__EXERCISE__
Each line from the first down to the one containing "[Mein Konto] (315, 179)" should be returned exactly as it appears below.

(Pixel coordinate grounding data)
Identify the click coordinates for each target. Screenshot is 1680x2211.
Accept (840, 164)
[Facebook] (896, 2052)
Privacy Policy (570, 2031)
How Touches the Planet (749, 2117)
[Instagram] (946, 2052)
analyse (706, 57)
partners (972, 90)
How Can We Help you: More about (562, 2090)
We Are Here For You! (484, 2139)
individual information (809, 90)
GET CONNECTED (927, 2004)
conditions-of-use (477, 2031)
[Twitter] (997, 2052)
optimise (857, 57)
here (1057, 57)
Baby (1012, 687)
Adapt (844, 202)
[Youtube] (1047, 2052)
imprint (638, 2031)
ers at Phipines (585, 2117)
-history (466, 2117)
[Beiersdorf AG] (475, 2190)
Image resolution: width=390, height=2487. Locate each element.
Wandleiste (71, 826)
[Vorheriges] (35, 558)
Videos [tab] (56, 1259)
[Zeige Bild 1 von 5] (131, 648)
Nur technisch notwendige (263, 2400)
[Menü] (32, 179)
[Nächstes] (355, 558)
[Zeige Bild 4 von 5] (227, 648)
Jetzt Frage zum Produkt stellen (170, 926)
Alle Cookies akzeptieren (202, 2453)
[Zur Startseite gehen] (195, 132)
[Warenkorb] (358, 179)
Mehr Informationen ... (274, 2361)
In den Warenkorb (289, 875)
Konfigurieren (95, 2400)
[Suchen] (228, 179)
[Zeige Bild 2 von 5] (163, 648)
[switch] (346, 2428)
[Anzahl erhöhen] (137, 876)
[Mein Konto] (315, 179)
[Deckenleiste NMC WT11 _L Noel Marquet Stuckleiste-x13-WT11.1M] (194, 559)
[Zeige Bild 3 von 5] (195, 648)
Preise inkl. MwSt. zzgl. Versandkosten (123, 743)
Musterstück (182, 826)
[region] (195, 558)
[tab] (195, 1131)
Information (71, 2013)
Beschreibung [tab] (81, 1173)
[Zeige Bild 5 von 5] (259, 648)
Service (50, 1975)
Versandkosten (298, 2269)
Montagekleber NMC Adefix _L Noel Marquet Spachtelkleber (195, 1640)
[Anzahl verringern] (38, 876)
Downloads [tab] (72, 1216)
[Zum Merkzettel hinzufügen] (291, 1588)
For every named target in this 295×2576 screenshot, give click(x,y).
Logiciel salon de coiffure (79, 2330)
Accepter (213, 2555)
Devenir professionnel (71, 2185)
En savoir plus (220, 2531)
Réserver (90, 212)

__ANSWER TO THE EXERCISE__
Identify the click coordinates for each target. Screenshot is 1680x2211.
Accept (840, 164)
[Facebook] (896, 2052)
Privacy Policy (570, 2031)
How Touches the Planet (749, 2117)
[Instagram] (946, 2052)
analyse (706, 57)
partners (972, 90)
How Can We Help you: More about (562, 2090)
We Are Here For You! (484, 2139)
individual information (809, 90)
GET CONNECTED (927, 2004)
conditions-of-use (477, 2031)
[Twitter] (997, 2052)
optimise (857, 57)
here (1057, 57)
Baby (1012, 687)
Adapt (844, 202)
[Youtube] (1047, 2052)
imprint (638, 2031)
ers at Phipines (585, 2117)
-history (466, 2117)
[Beiersdorf AG] (475, 2190)
Image resolution: width=390, height=2487. Locate each element.
Wandleiste (71, 826)
[Vorheriges] (35, 558)
Videos [tab] (56, 1259)
[Zeige Bild 1 von 5] (131, 648)
Nur technisch notwendige (263, 2400)
[Menü] (32, 179)
[Nächstes] (355, 558)
[Zeige Bild 4 von 5] (227, 648)
Jetzt Frage zum Produkt stellen (170, 926)
Alle Cookies akzeptieren (202, 2453)
[Zur Startseite gehen] (195, 132)
[Warenkorb] (358, 179)
Mehr Informationen ... (274, 2361)
In den Warenkorb (289, 875)
Konfigurieren (95, 2400)
[Suchen] (228, 179)
[Zeige Bild 2 von 5] (163, 648)
[switch] (346, 2428)
[Anzahl erhöhen] (137, 876)
[Mein Konto] (315, 179)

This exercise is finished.